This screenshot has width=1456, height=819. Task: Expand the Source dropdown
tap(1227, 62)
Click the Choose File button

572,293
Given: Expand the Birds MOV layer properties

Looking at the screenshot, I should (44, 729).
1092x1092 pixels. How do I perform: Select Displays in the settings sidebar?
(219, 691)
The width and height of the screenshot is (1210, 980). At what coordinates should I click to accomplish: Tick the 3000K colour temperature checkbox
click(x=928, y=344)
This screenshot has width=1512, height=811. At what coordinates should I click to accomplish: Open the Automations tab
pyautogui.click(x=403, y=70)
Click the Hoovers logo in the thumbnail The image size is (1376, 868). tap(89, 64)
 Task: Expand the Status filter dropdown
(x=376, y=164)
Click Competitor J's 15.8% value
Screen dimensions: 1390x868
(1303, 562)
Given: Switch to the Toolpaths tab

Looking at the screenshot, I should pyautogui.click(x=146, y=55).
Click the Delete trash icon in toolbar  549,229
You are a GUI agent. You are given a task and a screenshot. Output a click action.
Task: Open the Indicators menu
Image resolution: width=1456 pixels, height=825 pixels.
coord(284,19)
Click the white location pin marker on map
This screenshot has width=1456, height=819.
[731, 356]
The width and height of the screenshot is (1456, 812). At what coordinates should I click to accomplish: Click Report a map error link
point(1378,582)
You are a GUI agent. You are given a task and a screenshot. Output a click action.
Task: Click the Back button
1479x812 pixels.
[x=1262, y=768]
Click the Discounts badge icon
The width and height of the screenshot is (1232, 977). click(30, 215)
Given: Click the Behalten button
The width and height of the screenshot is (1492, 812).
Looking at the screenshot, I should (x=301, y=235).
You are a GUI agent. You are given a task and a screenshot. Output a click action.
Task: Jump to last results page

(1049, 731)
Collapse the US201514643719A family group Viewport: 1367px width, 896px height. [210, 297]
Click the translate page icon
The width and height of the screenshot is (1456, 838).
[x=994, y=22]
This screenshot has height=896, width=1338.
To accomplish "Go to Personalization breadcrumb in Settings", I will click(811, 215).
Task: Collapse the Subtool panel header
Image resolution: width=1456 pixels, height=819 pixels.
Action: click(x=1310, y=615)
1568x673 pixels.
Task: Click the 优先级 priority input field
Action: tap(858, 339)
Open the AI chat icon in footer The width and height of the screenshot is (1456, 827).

PROBLEM STATEMENT —
Here the answer is the exact run of lines above, from the line with "Click the white location pin marker on map" down to the last, and nothing else.

OUTPUT FOR THIS EXERCISE —
Click the white location pin marker on map
This screenshot has width=1456, height=819.
[731, 356]
The width and height of the screenshot is (1456, 812). At what coordinates should I click to accomplish: Click Report a map error link
point(1378,582)
You are a GUI agent. You are given a task and a screenshot. Output a click action.
Task: Click the Back button
1479x812 pixels.
[x=1262, y=768]
Click the Discounts badge icon
The width and height of the screenshot is (1232, 977). click(30, 215)
Given: Click the Behalten button
The width and height of the screenshot is (1492, 812).
Looking at the screenshot, I should (x=301, y=235).
You are a GUI agent. You are given a task and a screenshot. Output a click action.
Task: Jump to last results page

(1049, 731)
Collapse the US201514643719A family group Viewport: 1367px width, 896px height. [210, 297]
Click the translate page icon
The width and height of the screenshot is (1456, 838).
[x=994, y=22]
This screenshot has height=896, width=1338.
To accomplish "Go to Personalization breadcrumb in Settings", I will click(811, 215).
Task: Collapse the Subtool panel header
Image resolution: width=1456 pixels, height=819 pixels.
Action: click(x=1310, y=615)
1568x673 pixels.
Task: Click the 优先级 priority input field
Action: tap(858, 339)
Open the AI chat icon in footer The width and height of the screenshot is (1456, 827).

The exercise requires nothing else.